> WHAT YOU WILL DO: As an exercise in exact copying, transcribe the lines below from the one holding "Open クイックビュー search in the sidebar" through the last, with both ends included and pictures left out.

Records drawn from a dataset

........

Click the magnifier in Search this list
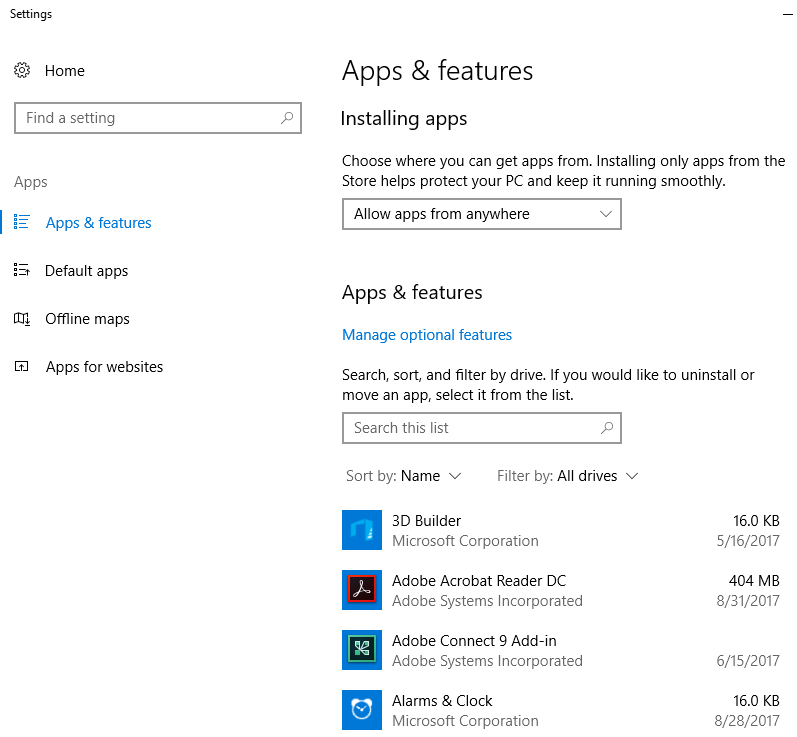This screenshot has height=737, width=797. coord(607,428)
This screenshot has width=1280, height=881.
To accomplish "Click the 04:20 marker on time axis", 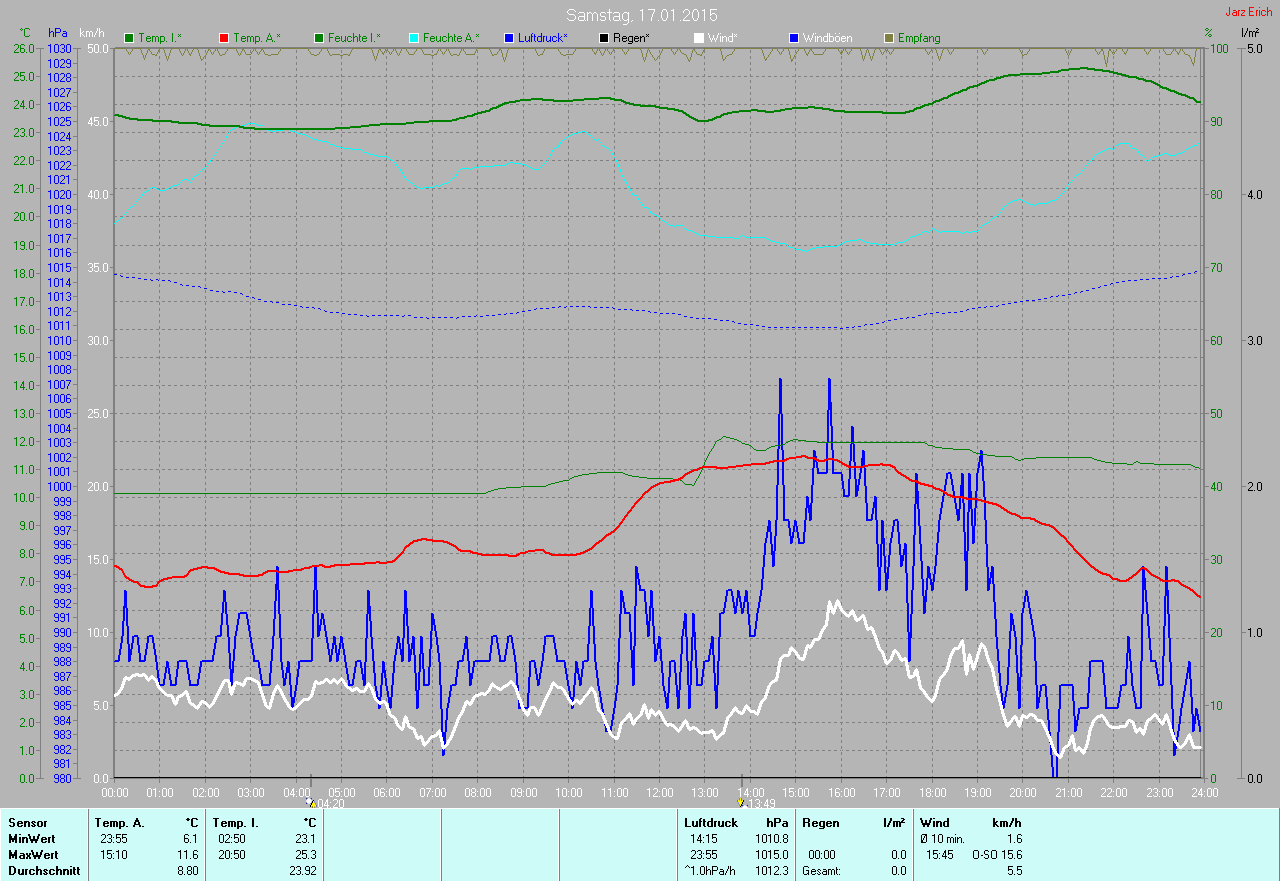I will pyautogui.click(x=326, y=802).
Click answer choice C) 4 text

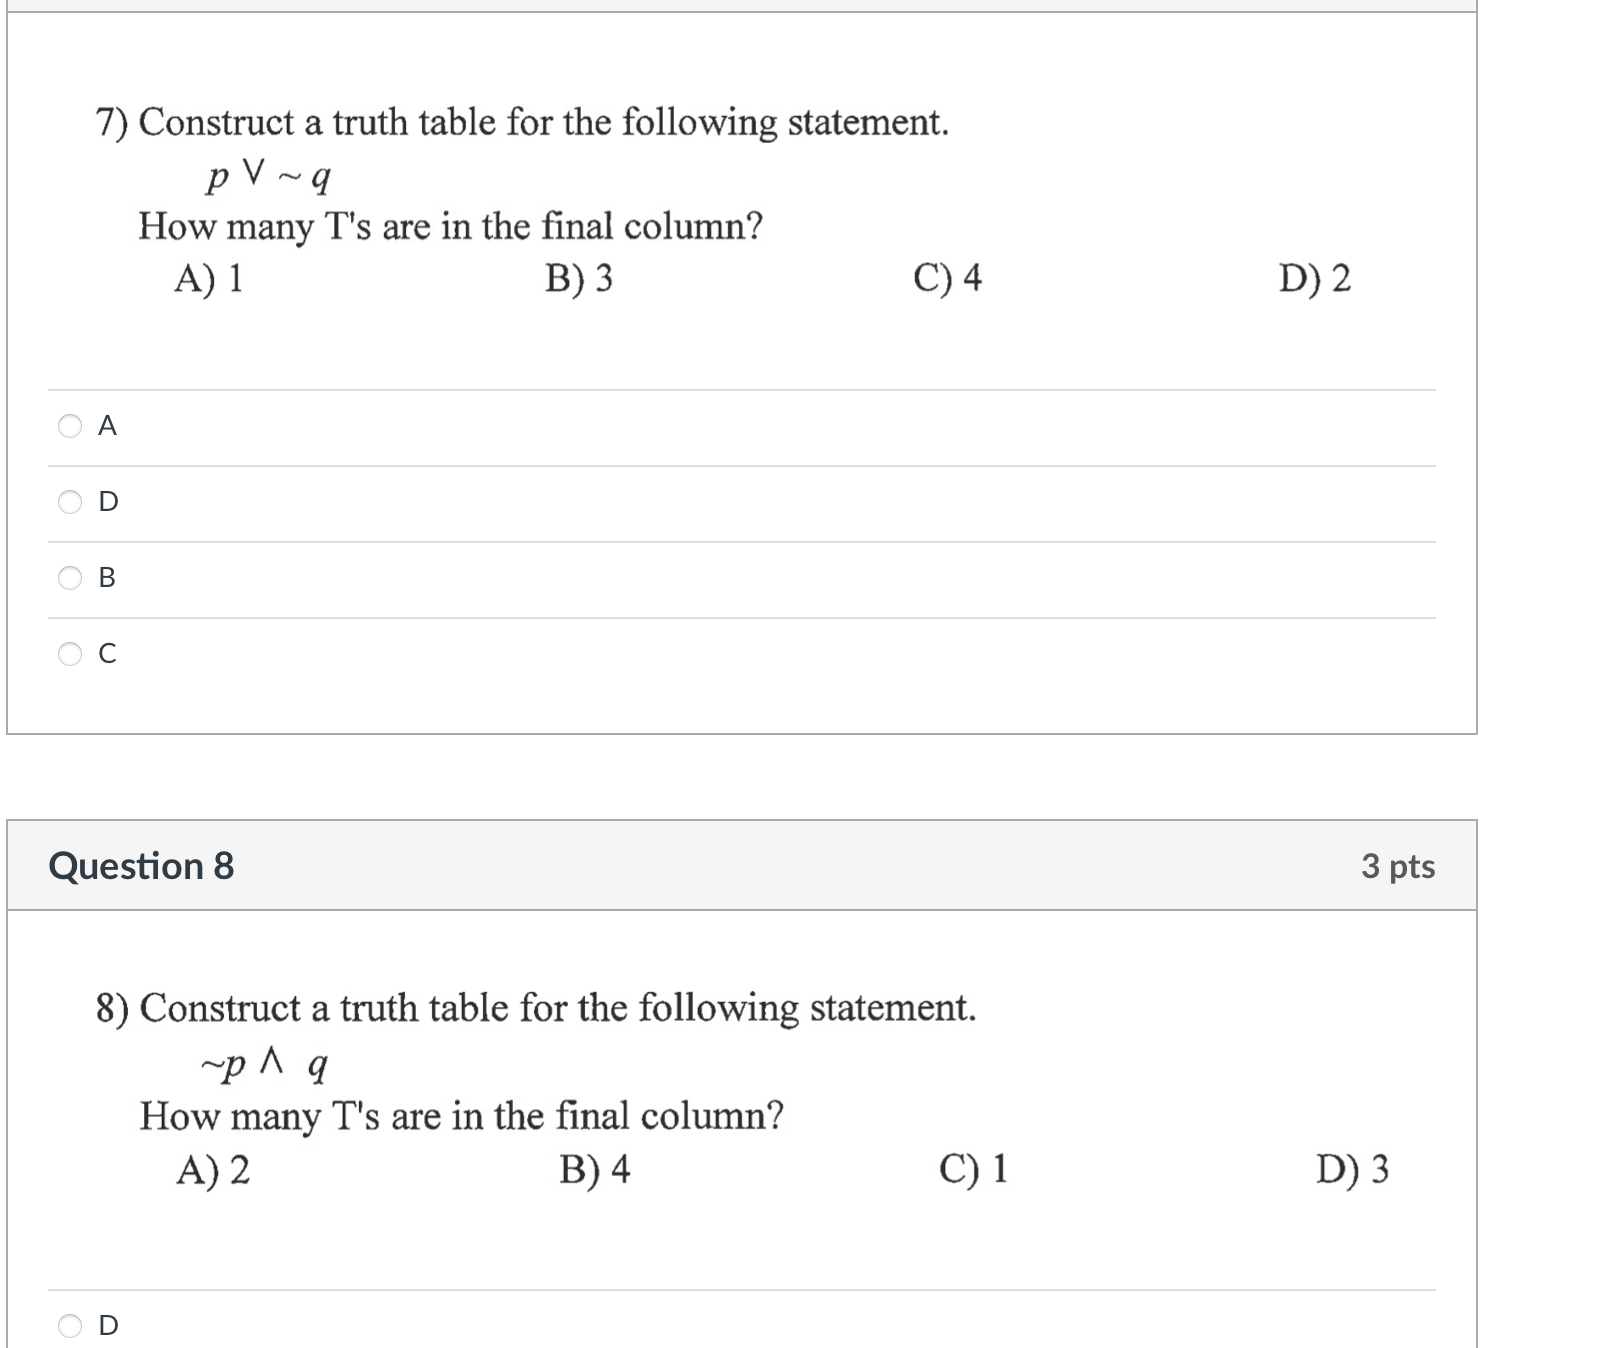[950, 280]
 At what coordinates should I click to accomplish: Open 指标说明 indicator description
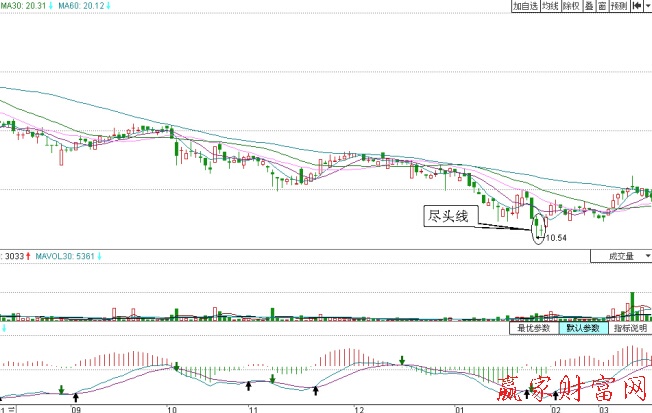pos(628,328)
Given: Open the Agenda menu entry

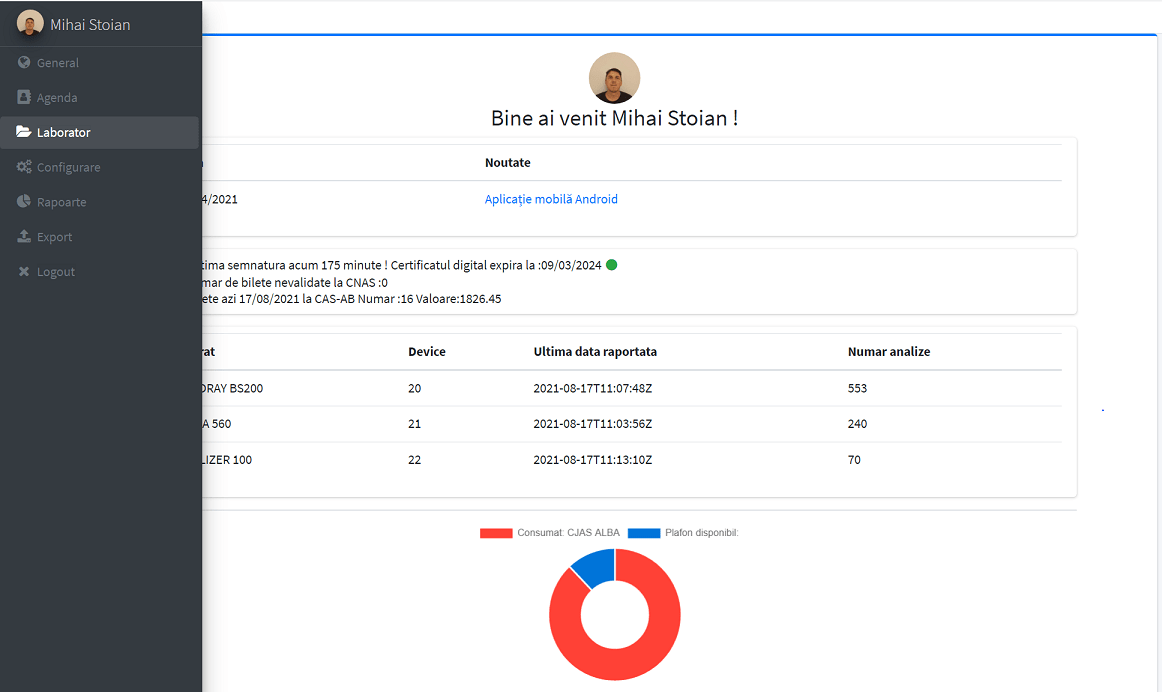Looking at the screenshot, I should (100, 98).
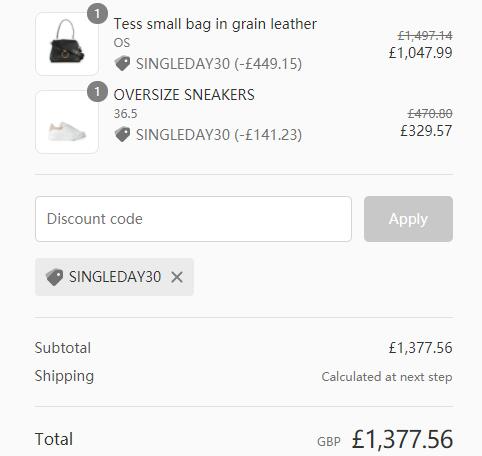Viewport: 482px width, 456px height.
Task: Click the tag icon beside sneakers discount
Action: 122,135
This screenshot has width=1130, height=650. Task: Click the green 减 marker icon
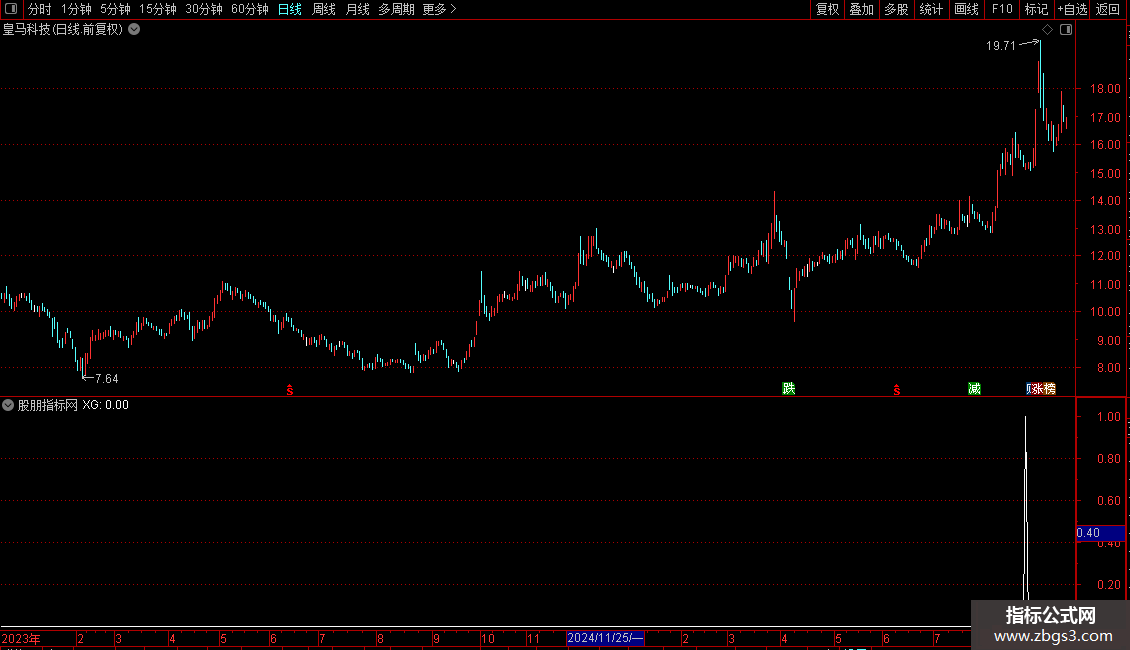[974, 388]
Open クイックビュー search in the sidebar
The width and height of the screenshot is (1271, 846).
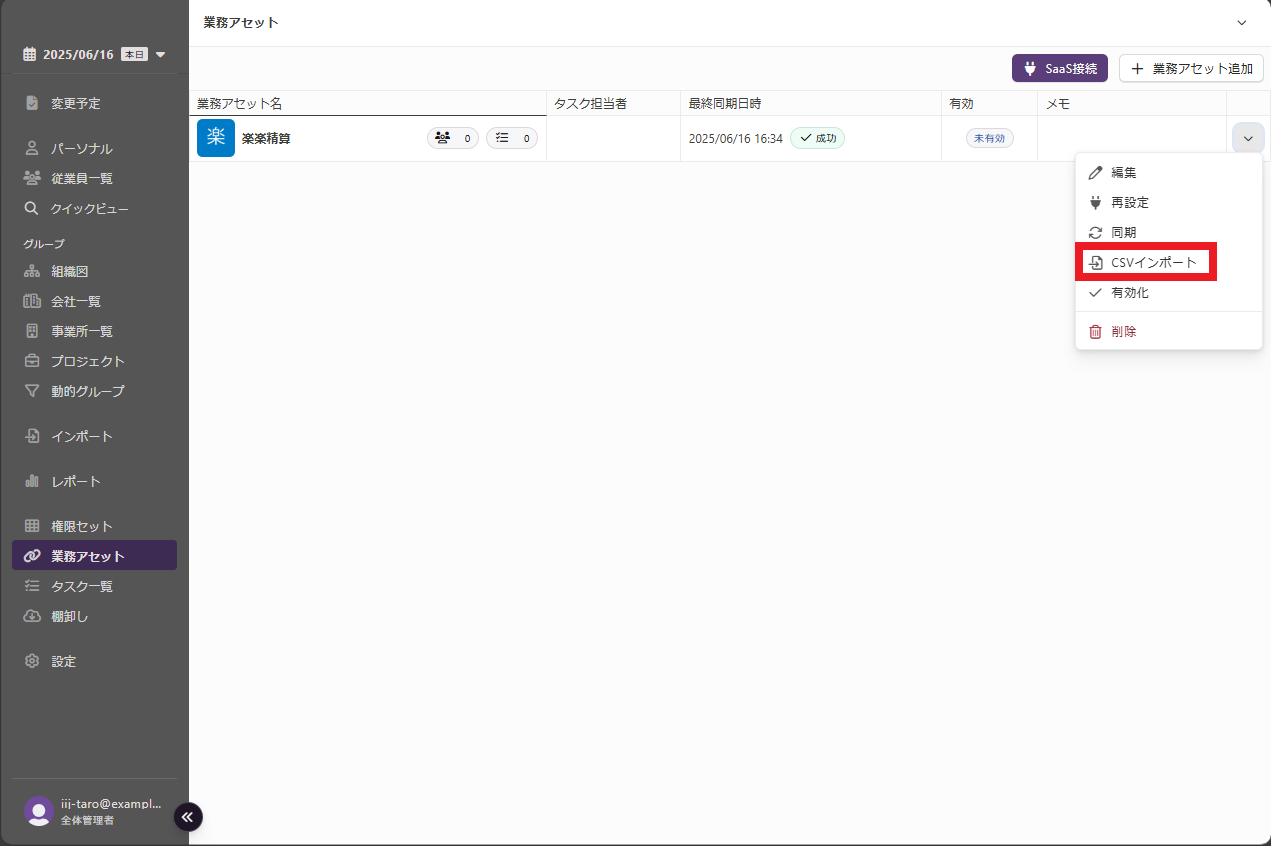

........

> PROBLEM SOLUTION:
Open クイックビュー search in the sidebar
The width and height of the screenshot is (1271, 846).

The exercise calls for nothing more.